Washington, July 9 : Geologists studying the fault-riddled, intensely rainy Eastern Cordillera of Colombia, South America, have determined that the more it rains on some mountains, the faster they grow.
According to a report in Discovery News, this finding has nothing to do with water actually growing rocks and everything to do with how mountains buoy upwards when extreme rains scour away the summits.
Using mineral and paleo-plant data, researchers have now measured high growth rates of Columbia's northeastern limb of the Andes.
They show that the area which has been exposed to the heaviest rains on the planet also reveals signs of having been pushed up by tectonic forces at a much faster rate over the last few million years than surrounding areas.
"The Himalayas, the southern and central Andes, and the New Zealand Alps are premier examples of (mountain ranges) where interactions between tectonics and climate have been documented and where the interplay between them may have fundamentally influenced the evolution of individual mountain ranges," report Potsdam University's Andres Mora and his colleagues.

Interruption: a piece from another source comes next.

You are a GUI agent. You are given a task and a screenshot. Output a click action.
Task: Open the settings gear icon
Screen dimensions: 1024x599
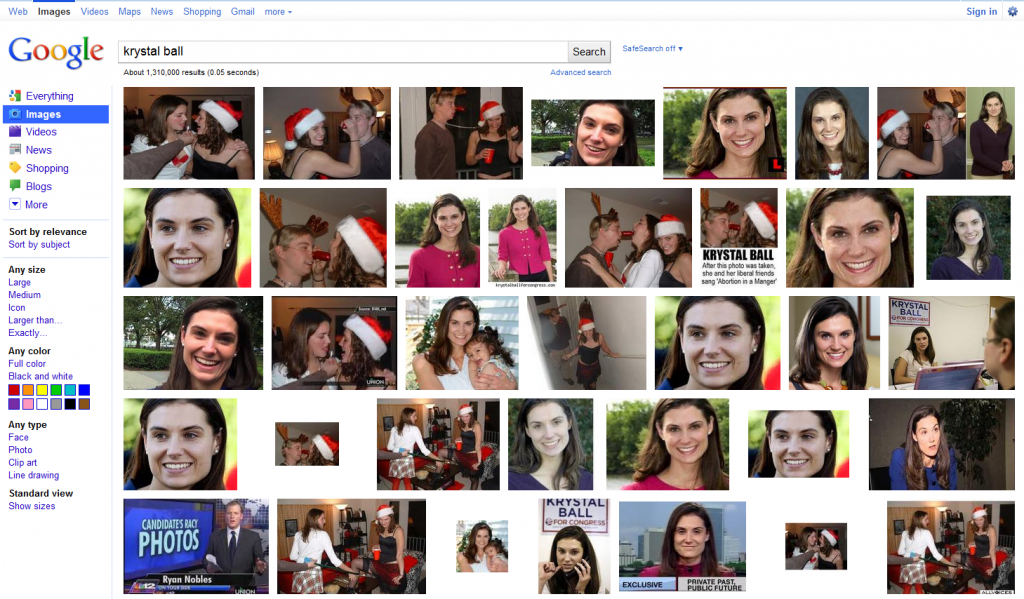[1011, 12]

"In the northern Andes, where strong precipitation gradients also exist, such relations have not been explored," Mora added.
The researchers report that the annual rainfall comes to about 275 inches (seven meters) per year - the highest on Earth in their study area.

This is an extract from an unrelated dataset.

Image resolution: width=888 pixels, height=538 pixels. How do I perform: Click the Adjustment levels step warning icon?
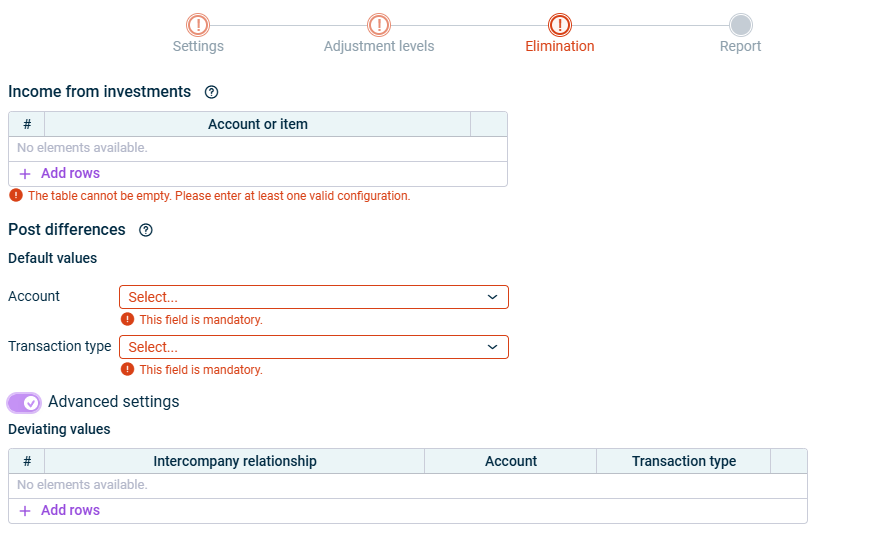[379, 25]
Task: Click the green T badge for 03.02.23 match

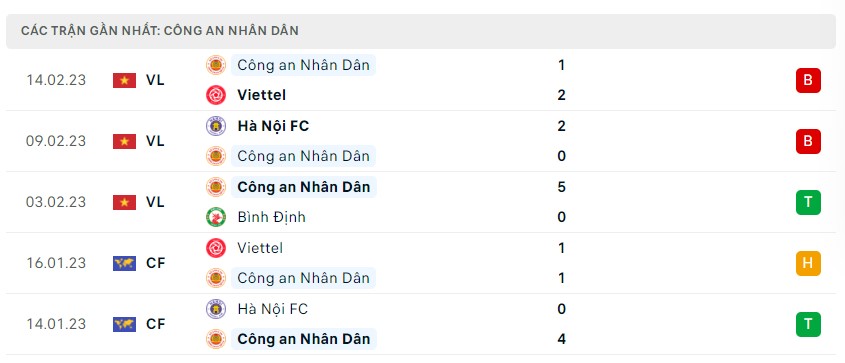Action: 808,202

This, plus the active upward thrusting faults, make this part of Columbia the perfect laboratory for watching how climate affects mountain growth.
Some of the signs of more mountain growth in the wettest area are geological. The lowest layer of rocks, what are often called basement rocks, are a full two kilometers higher up in the rainiest area.
The tectonic principle behind the mountain growth is referred to as isostatic rebound.
It is analogous to how a canoe rises up higher when a person steps out of it. Mountain ranges can rebound upwards in the same way when a load is lifted from their tops.
"The potential of climate to influence tectonics on a regional and continental scale has been widely theorized over the past 15 years, but studies that demonstrate just how this occurs have been rare," commented Earth scientist Peter Koons of the University of Maine in Orono.
"We have known that, at the large scale of the Himalayas or the Southern Alps, climate and tectonics interact in fundamental ways, but the lower limits of that interaction, where information on the mechanisms of interaction still remains, have been very elusive," he added.
By using a broad range of methods, Mora and his colleagues have teased out how the regional growth of one of the largest mountain belts on Earth has been heavily influenced by exceptional precipitation.